Audio Transfer Grade: B+


Disc Extras

Static menu
Scene Access with 28 cues and remote access
Subtitles/Captions in English, Spanish, French, Portuguese, Chinese, Thai with remote access
Cast and Crew Filmographies
2 Other Trailer(s) featuring Roughnecks: Starship Troopers Chronicles - The Pluto Campaign, Roughnecks: Starship Troopers Chronicles - The Tesca Campaign
2 Feature/Episode commentaries by Filmmaker's commentary, Technical commentary
Packaging: Amaray
Picture Disc
1 Disc
1-Sided disc(s)
Layers: dual

Extra Extras:
  1. Concept Art Gallery
Extras Review: There aren't a lot of extras on this disc, but what is here is very informative and entertaining, providing a lot of information on the development of the series.More mundane extras include filmographies for the cast and crew, a somewhat interesting concept art gallery with about 65 images, and two trailers for other DVDs in the series (though the spots are exactly the same save for the onscreen titles, which makes me wonder why they bothered to include both).The commentary tracks provide most of the information, and they are surprisingly comprehensive and easy to listen to.

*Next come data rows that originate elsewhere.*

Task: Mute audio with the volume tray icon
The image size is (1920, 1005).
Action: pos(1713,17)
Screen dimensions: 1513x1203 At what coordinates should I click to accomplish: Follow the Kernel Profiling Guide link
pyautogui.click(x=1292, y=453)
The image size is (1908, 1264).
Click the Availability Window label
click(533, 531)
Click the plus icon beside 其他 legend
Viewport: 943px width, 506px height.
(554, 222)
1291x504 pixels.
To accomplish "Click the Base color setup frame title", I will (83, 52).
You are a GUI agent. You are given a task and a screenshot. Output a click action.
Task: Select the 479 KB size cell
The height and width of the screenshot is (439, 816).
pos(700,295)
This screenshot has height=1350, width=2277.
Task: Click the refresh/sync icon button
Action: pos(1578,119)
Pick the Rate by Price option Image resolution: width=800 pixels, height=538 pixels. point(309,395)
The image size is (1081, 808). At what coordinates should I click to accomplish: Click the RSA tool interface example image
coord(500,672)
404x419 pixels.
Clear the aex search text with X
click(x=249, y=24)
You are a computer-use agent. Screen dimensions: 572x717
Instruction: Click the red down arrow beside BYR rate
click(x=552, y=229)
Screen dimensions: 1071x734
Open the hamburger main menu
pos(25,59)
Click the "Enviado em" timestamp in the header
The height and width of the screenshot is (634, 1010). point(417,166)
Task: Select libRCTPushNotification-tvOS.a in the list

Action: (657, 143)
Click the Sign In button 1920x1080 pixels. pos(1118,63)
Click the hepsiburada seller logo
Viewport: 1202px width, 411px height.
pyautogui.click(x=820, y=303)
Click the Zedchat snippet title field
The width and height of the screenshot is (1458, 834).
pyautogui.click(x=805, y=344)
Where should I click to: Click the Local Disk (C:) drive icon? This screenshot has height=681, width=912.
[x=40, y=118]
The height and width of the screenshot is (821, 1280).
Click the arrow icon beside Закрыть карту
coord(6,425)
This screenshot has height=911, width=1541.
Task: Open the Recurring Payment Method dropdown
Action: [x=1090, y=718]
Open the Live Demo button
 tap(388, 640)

The filmmakers' track is the more entertaining of the two, as the group spends a lot of time joking around with one another. I especially liked it when story editor Marsha Griffin and director Vincent Edwards began some lighthearted banter about the love/hate relationship between writers and directors. Each episode features a separate group of commentators, but producer Audu Paden is present for all five. Discussion ranges from the genesis of the series to the day-to-day difficulties of producing a syndicated animated show.The technical commentary is (logically) more technical, and thus, less amusing, but there is still a lot of good information about the process of constructing digital environments and the digital puppets that are blended with already recorded voice tracks. This track also features a rotating cast along with Audu Paden, and though it becomes a bit repetitive towards the end, it's worth a listen for techno-geeks.

Extras Grade: B-


Final Comments

Roughnecks is a surprisingly fun show. There's some wonderful animation and a nice balance of character and action. Fans of either the book or the Verhoeven film should be quite pleased with this conceptualization. The initial TV run of the show was somewhat botched, so it's nice to see Columbia TriStar putting real effort into the DVDs.